Mileage limitation: Leasing contracts have annual mileage limits. The mileage is one of the key factors used to determine the residual value. Therefore, the higher the mileage, the lower the residual value. Typically, there is a 2% point difference between 12,000 miles and 15,000 miles. If you plan to drive more than the mileage specified in the lease you can pay for the excess mileage up front, or at the lease termination. Typically, paying for up-front mileage is less expensive.
Higher insurance coverage requirements: Leases generally require higher insurance coverage limits for liability insurance and you must purchase comprehensive coverage.
Calculating The Monthly Lease Payment
Lease payments are based on the capitalized cost, which is the MSRP, including destination charge, acquisition fee, and security deposit (refunded at the end of the lease) minus any discounts from the vehicle's residual value at the end of the lease, and any capitalized cost reduction (down payment).

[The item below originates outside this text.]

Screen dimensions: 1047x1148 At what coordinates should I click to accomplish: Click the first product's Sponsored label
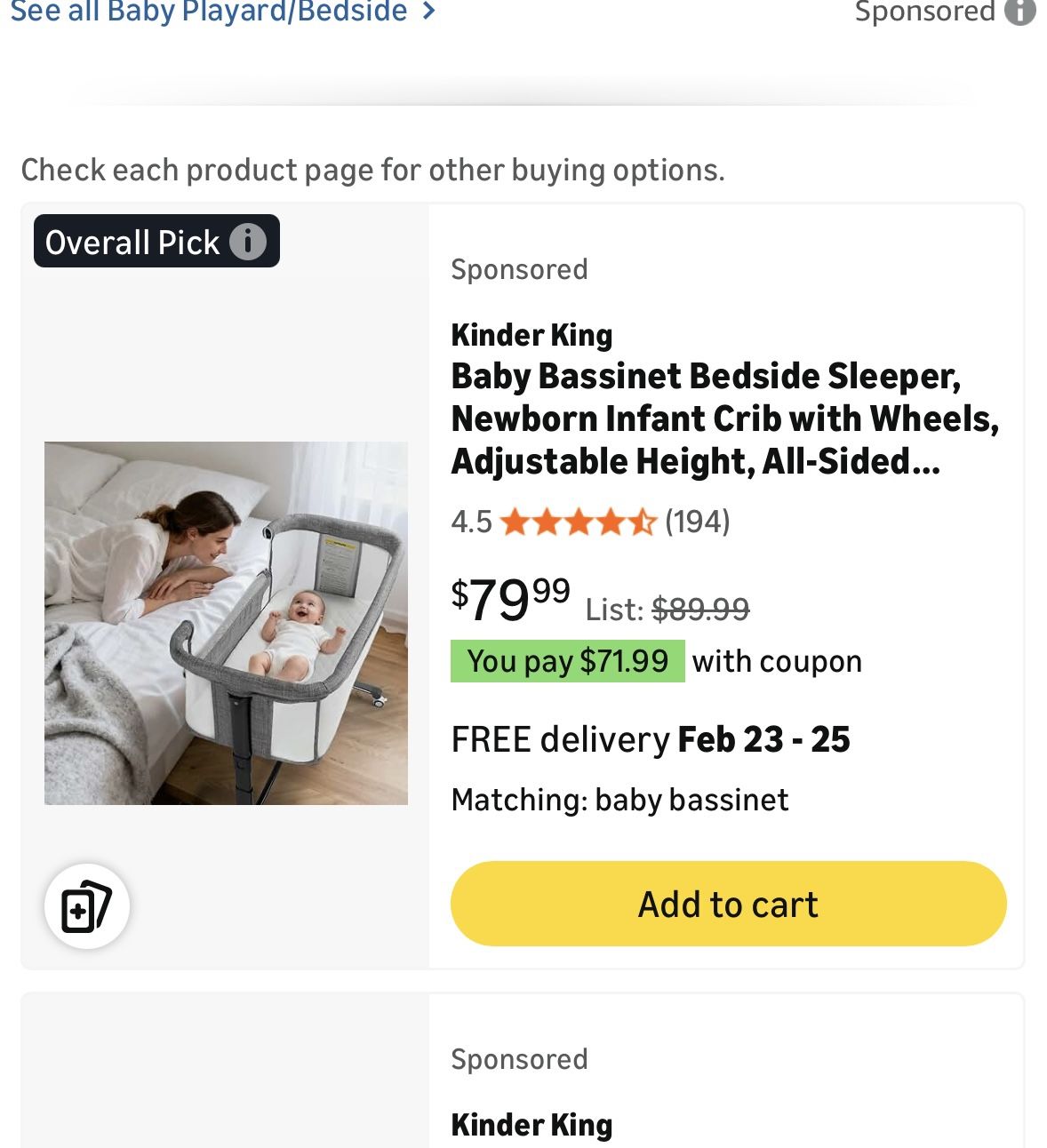pyautogui.click(x=519, y=269)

The monthly payment is determined by dividing the depreciation (net capitalized cost, less the residual) by the term of the lease, and adding the cost of the money (the money factor times the sum of the net capitalized cost and the residual). States vary on their charges for documentation fees, license plates and taxes and amounts must be added to the payment. Additionally, if you owe more on your trade than it is worth, this amount can be added to the net capitalized cost and paid down through the monthly lease payments.
The residual value is based on the vehicle's resale value at the end of the lease. This is influenced by its popularity as a used car. Residual values are set at the time of the lease (which make the lease a closed end lease as opposed to an open end lease where residual values are not set beforehand - open end leases are very rare today.

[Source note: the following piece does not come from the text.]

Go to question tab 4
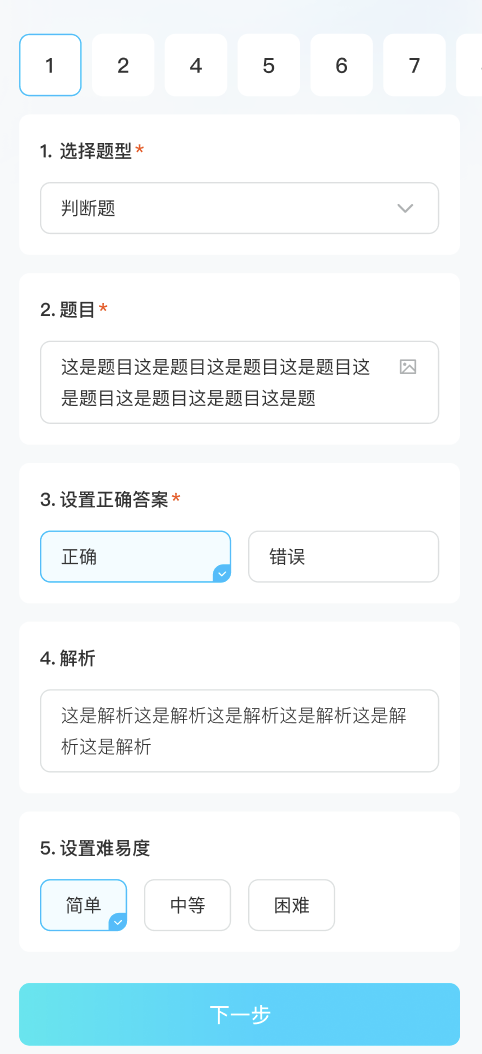 tap(196, 65)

Do's and Dont's of Leasing
Your Homework - Learn as much as you can about leasing. Be sure to understand how a lease works and the meaning of the terms.
Read the Lease Contract - especially the fine print - BEFORE you sign it. Be sure to understand your obligations and liabilities for early termination.

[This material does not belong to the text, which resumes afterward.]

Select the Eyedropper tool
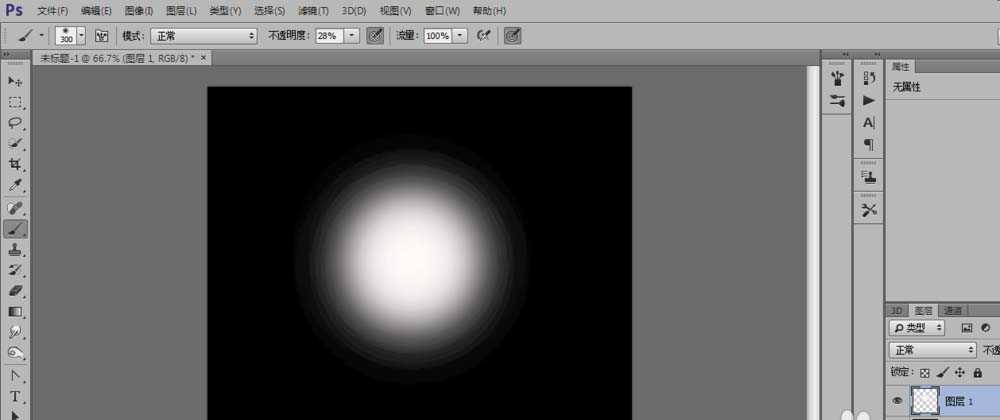 (15, 186)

Make Sure All the Figures Add Up - Calculate the monthly payment yourself. If it doesn't match with the payment on the contract, ask questions until you understand why.
Know the MSRP for the vehicle you are leasing.
Be Prepared to Go the Distance on the lease - Early termination of any lease is almost always costly. Make sure that your personal situation will allow you to fulfill all of the obligations of the contract.
Maintain and Insure Your Leased Vehicle - The insurance is required, and taking care of the vehicle will save you dollars at termination.
Lease Without GAP Insurance - For just a few dollars a month, you protect yourself from a big loss in the event of forced termination such as a thief or accident where the vehicle is totaled. All leases through Kia Motors Finance Company come with GAP insurance automatically.
Lease Without Full Disclosure of the money factor, residual value, and the capitalized cost.
Accept an Open-End Lease - Remember, in an open-end lease the payment is based on an estimated residual value. If the actual value is less at the end of the lease, you must pay the difference.